**Source excerpt:**
The terseness of the routines make them easy to insert in a bulletin
board also, although conversion into C or Assembly would be necessary for
decent speed.
Intro to Cryptography: Long before computers were around, there was a
need for data security. Everyone used lemon juice as 'invisible ink' when they
were a kid, heating it over a candle to bring it out. And everyone has seen
the substitution code where "A" = 1, B = "2", "Z" = 26, etc...
The easiest form of encryption involves a variation of the previous.
First of all, don't think of A = 1 as a substitution, think of it as a
remapping. Let's say we have a language made up of the five vowels, and we
wanted to remap them to the numbers 1-5. Our map would look like this:
"AEIOU12345" and our mapping function would be f(c) = POSITION(c) + x where c =
the letter to map and x is the key (in this case 5.) So every time we needed
to encrypt a letter, we would take its position in the map, add 5 to it, and
come up with the character to substitute. For the entire alphabet, the mapping
function would be f(c) = POS(c) + 26 for the map "A..Z,1..26".
Your map should be composed of all the characters that will be used for
encryption. In a text only encrypter, this will consist of all the printable
characters your machine can use. The same method can be used to encrypt binary
files, but it's not as clear as text only for a teaching example.
The problem with this simple form of encryption is that your average C64
could crack it in a matter of minutes. Enter into the next level of
cryptography, random numbers.
During World War II the Allied Forces created a system to generate
random electric noise, recorded this noise onto a wax cylinder, and scram- bled
radio transmissions by mixing the seemingly random noise with the voice
transmission. The soldiers in the field needed an imprint of the same cylinder
to be able to understand the message. Think of the wax cy- linder as a
'filter' for the crypted message.
A random number generator can be easily used to encrypt data providing
you realize the following- a random number generator on a computer is not
really random. If you initialize the generator with the same seed value on two
seperate occasions, it will return the same sequence of psuedo- random
numbers. Most BASIC's use the RANDOMIZE <seed> command to start the generator
off. If you leave off the seed, they get a seed from the system clock or some
other fairly random source, providing a much truer random selection. But by
declaring the seed yourself, you can be sure that you will be able to reference
this same string of numbers, a string that is very hard to figure out without
the key (seed.)

**Dataset excerpt:**
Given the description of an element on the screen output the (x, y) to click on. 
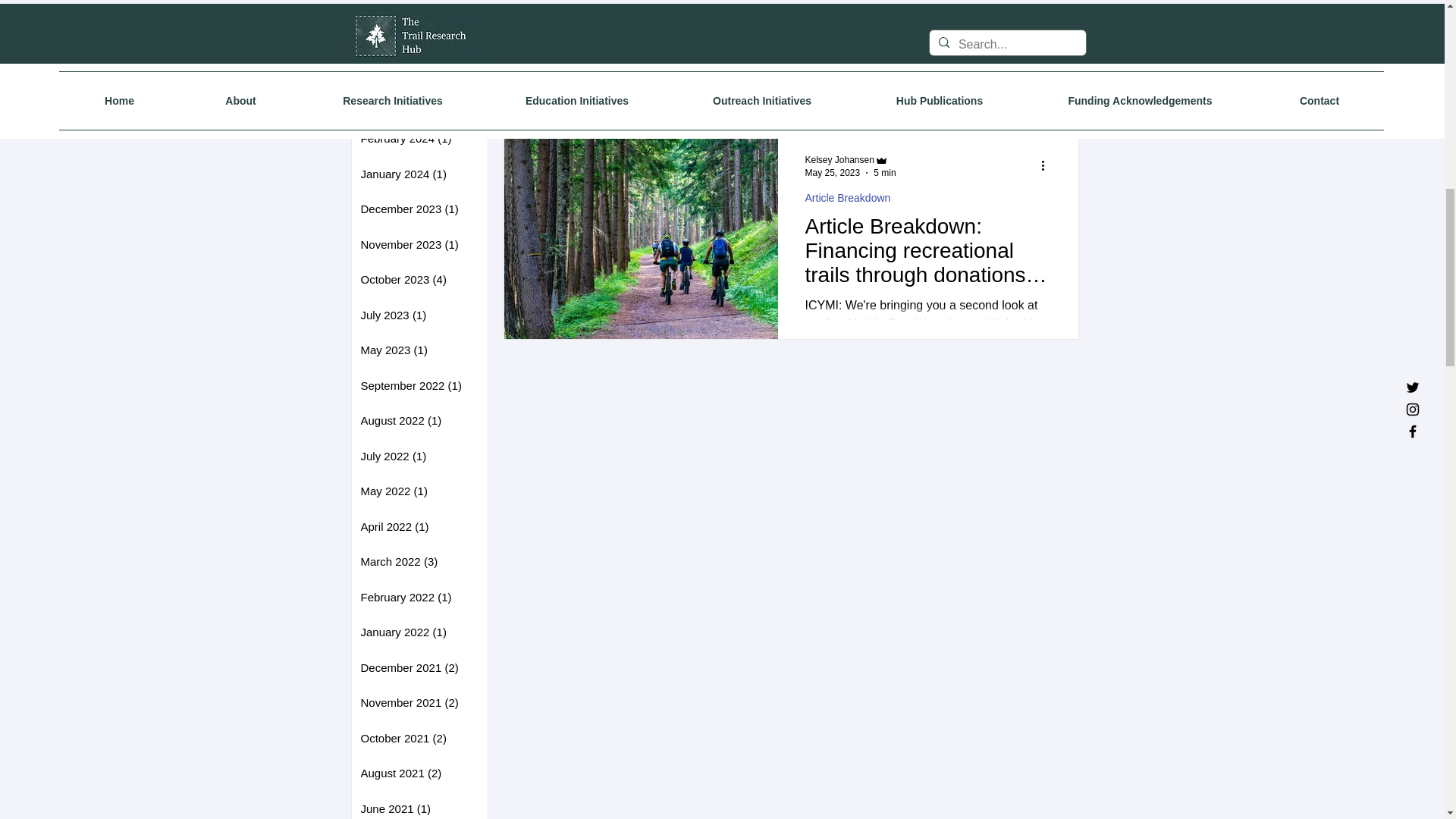
5 min (884, 172)
May 25, 2023 (832, 172)
Kelsey Johansen (840, 159)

**Directions:**
Reproduce the stretch of the cryptography text from "The terseness of" through "decent speed.", keeping every word and mark unchanged.

**Exercise result:**
The terseness of the routines make them easy to insert in a bulletin
board also, although conversion into C or Assembly would be necessary for
decent speed.